Dans son message, l’armée israélienne indique que « lors d’une frappe précise menée hier soir à Beyrouth, le terroriste Hussein Mekled (…) a été éliminé ». L’institution militaire présente l’homme comme le chef du quartier général des renseignements de l’organisation chiite libanaise.
Une opération revendiquée par l’armée israélienne
L’annonce émane exclusivement des autorités militaires israéliennes à ce stade. Aucune confirmation officielle n’a été rendue publique par le Hezbollah ni par les autorités libanaises sur l’identité de la personne visée ou les circonstances exactes de la frappe. Selon la communication israélienne, l’opération aurait été conduite avec précision dans un secteur de Beyrouth. Aucun bilan détaillé des éventuelles victimes civiles n’a été fourni dans l’immédiat. Des médias internationaux rapportent toutefois que plusieurs frappes ont visé la capitale libanaise au cours du week-end, sans que l’ensemble des cibles ne soit clairement identifié.
« L’armée israélienne confirme désormais que, lors d’une frappe précise menée hier soir à Beyrouth, le terroriste Hussein Mekled, qui dirigeait le service de renseignement de l’organisation terroriste Hezbollah, a été éliminé« , lit-on sur le compte X de l’armée de l’air israélienne.
Le Hezbollah, mouvement politico-militaire libanais soutenu par l’Iran et considéré comme une organisation terroriste par Israël et plusieurs pays occidentaux, n’avait pas réagi officiellement à cette annonce au moment de la publication.
Une escalade militaire après des frappes en Iran
Cette frappe intervient quelques jours après une opération militaire conjointe menée par Israël et les États-Unis contre des cibles situées en Iran. Selon des responsables américains et israéliens, cette offensive visait des infrastructures militaires et stratégiques iraniennes. Le guide iranien Ali Khamenei, des hauts responsables iraniens ainsi que des membres de sa famille ont perdu la vie dans ces frappes coordonées.
À la suite de ces frappes, les autorités iraniennes ont dénoncé une attaque majeure et ont procédé à des tirs de missiles et de drones en direction de cibles israéliennes et de positions américaines dans la région. L’intensification des hostilités a rapidement élargi le théâtre des opérations au Liban. Le Hezbollah a tiré plusieurs projectiles en direction du territoire israélien, selon l’armée israélienne, qui a affirmé avoir intercepté une partie de ces attaques. Le mouvement libanais n’a pas détaillé officiellement ses opérations, mais il est considéré comme un allié direct de l’Iran dans la région.

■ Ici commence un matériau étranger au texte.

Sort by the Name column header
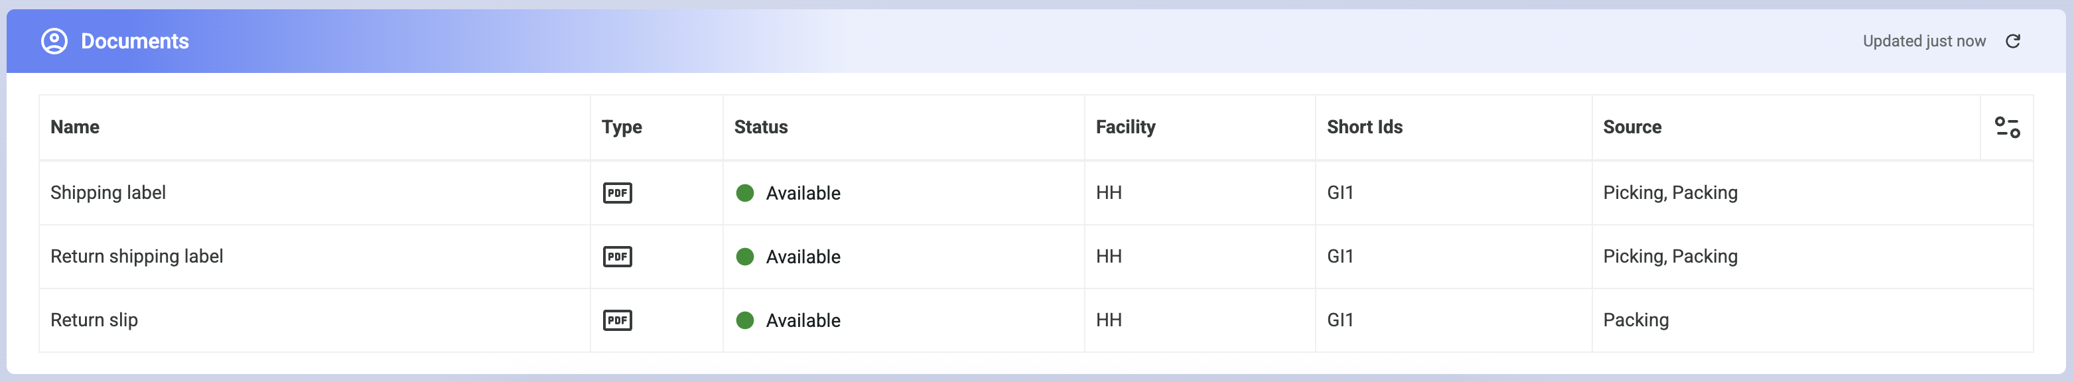The image size is (2074, 382). [75, 127]
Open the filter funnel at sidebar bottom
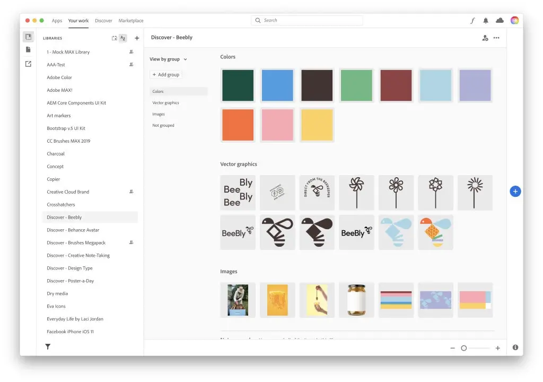Screen dimensions: 543x382 pyautogui.click(x=47, y=346)
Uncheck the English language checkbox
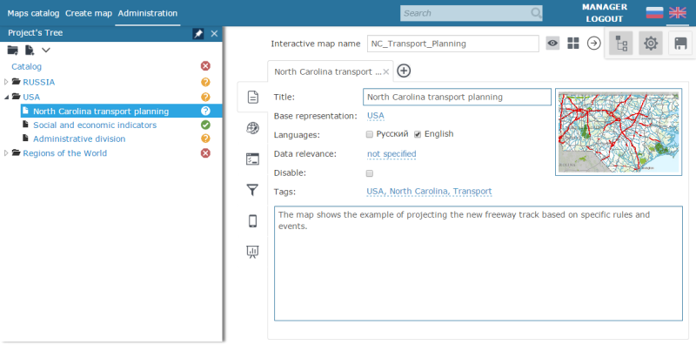 click(x=418, y=134)
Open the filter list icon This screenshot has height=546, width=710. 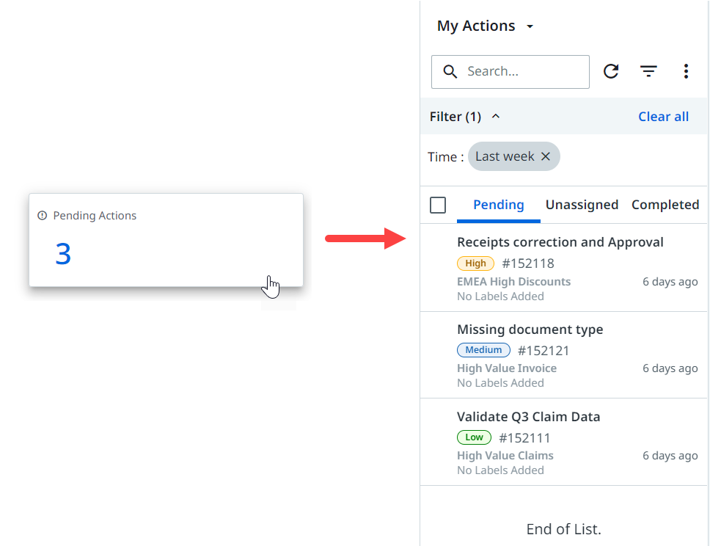[648, 71]
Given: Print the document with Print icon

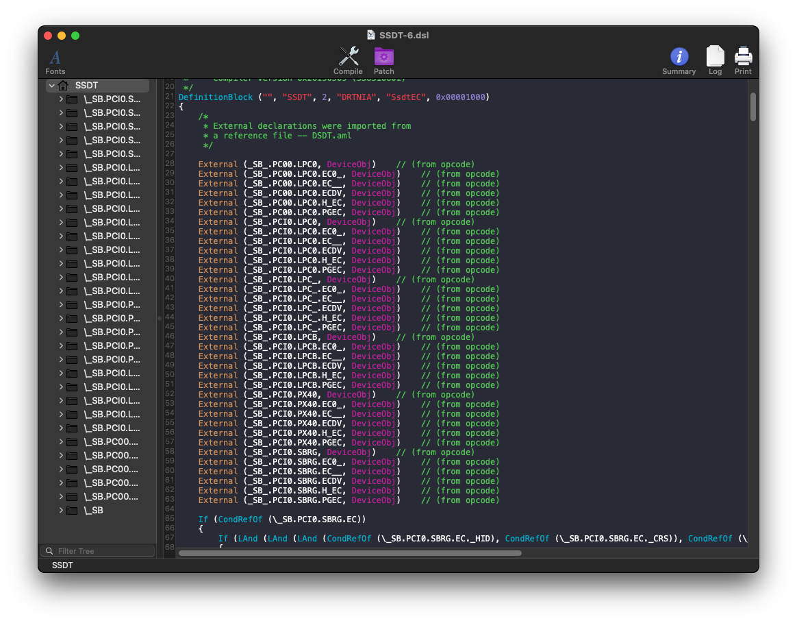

Des frappes israéliennes à Beyrouth et dans le sud du Liban
En réponse aux tirs en provenance du Liban, l’armée israélienne a mené plusieurs frappes contre des positions du Hezbollah, notamment dans le sud du pays et dans la capitale. Des responsables israéliens évoquent une campagne militaire visant les capacités du mouvement. Des autorités libanaises ont fait état de victimes à la suite des bombardements, sans fournir de bilan consolidé. Des infrastructures situées dans des zones urbaines auraient été touchées, ce qui soulève des inquiétudes quant à l’impact sur les populations civiles.